*** Data provided Section Begins ***

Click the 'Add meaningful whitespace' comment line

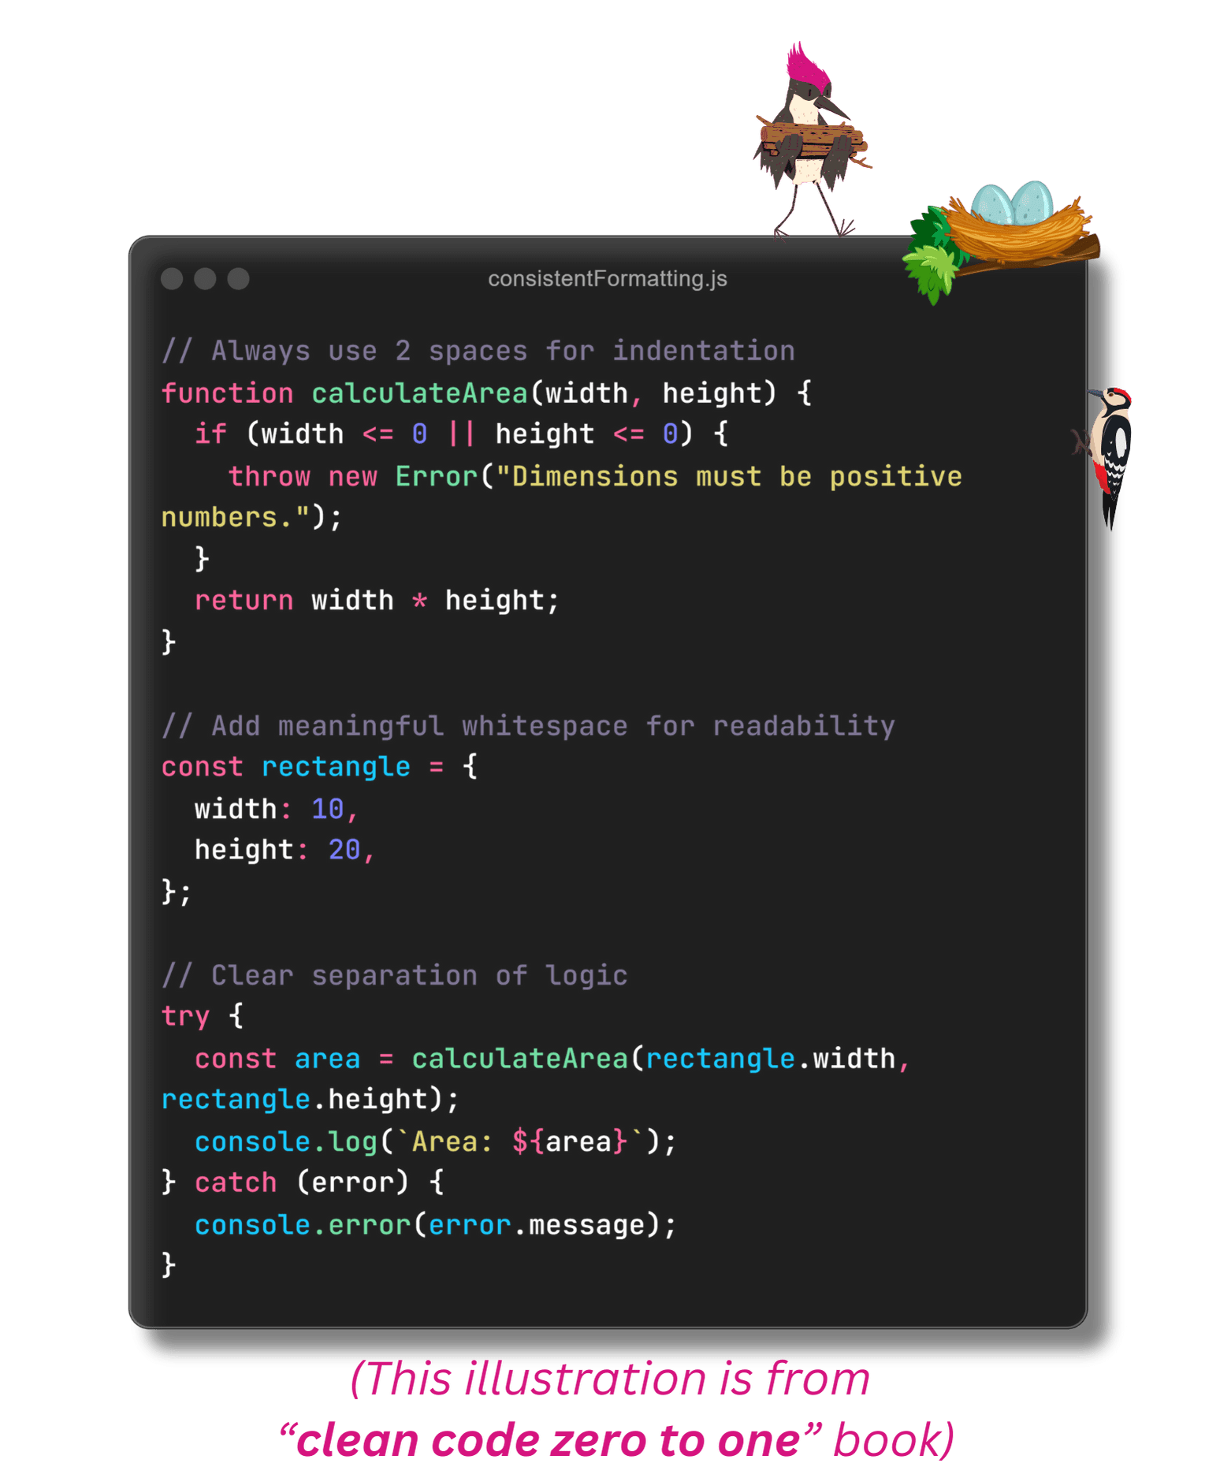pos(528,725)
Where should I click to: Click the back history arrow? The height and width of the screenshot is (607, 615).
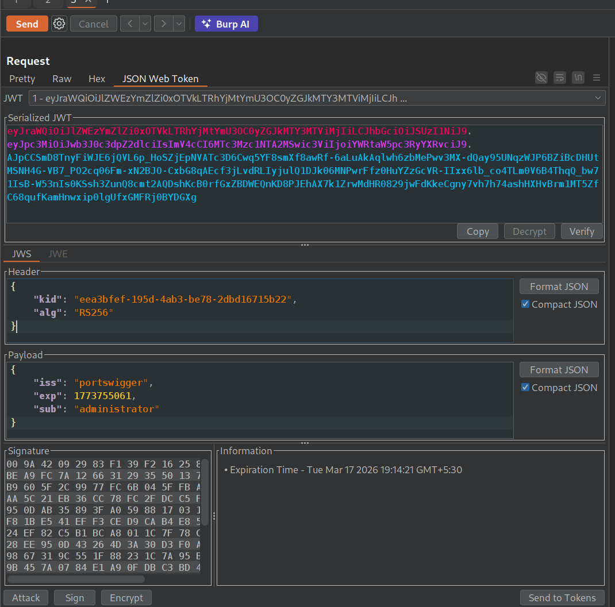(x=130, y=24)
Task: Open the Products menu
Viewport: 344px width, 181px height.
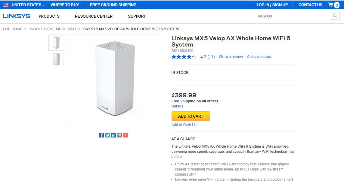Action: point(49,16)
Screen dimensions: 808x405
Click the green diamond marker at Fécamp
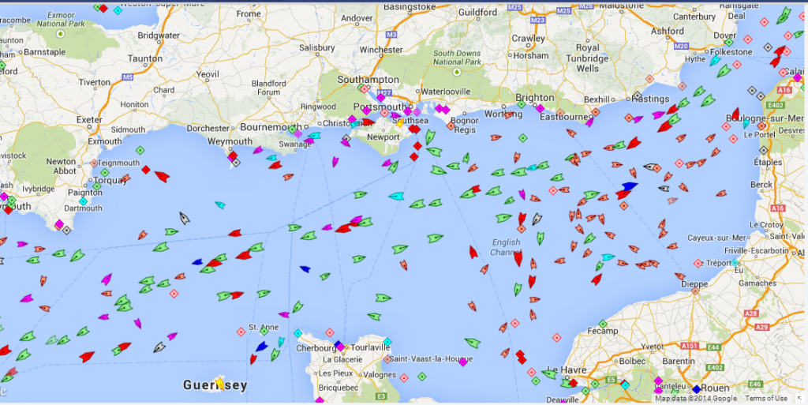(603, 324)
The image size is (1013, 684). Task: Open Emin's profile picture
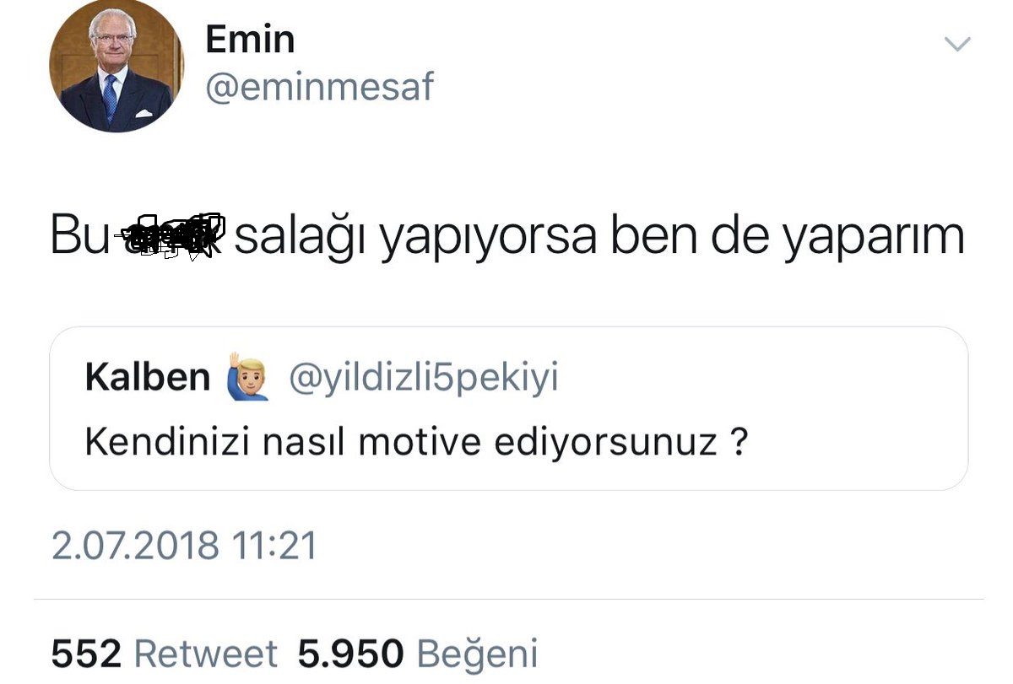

*** Data provided Section Ends ***

-- Your instructions --
Leave out the pictures, and extract exactly the lines from the one with "Screen dimensions: 808x405" through the end of the records, both ends included.

-- Response below --
Screen dimensions: 808x405
Click the green diamond marker at Fécamp
(603, 324)
The image size is (1013, 684). Task: Open Emin's profile picture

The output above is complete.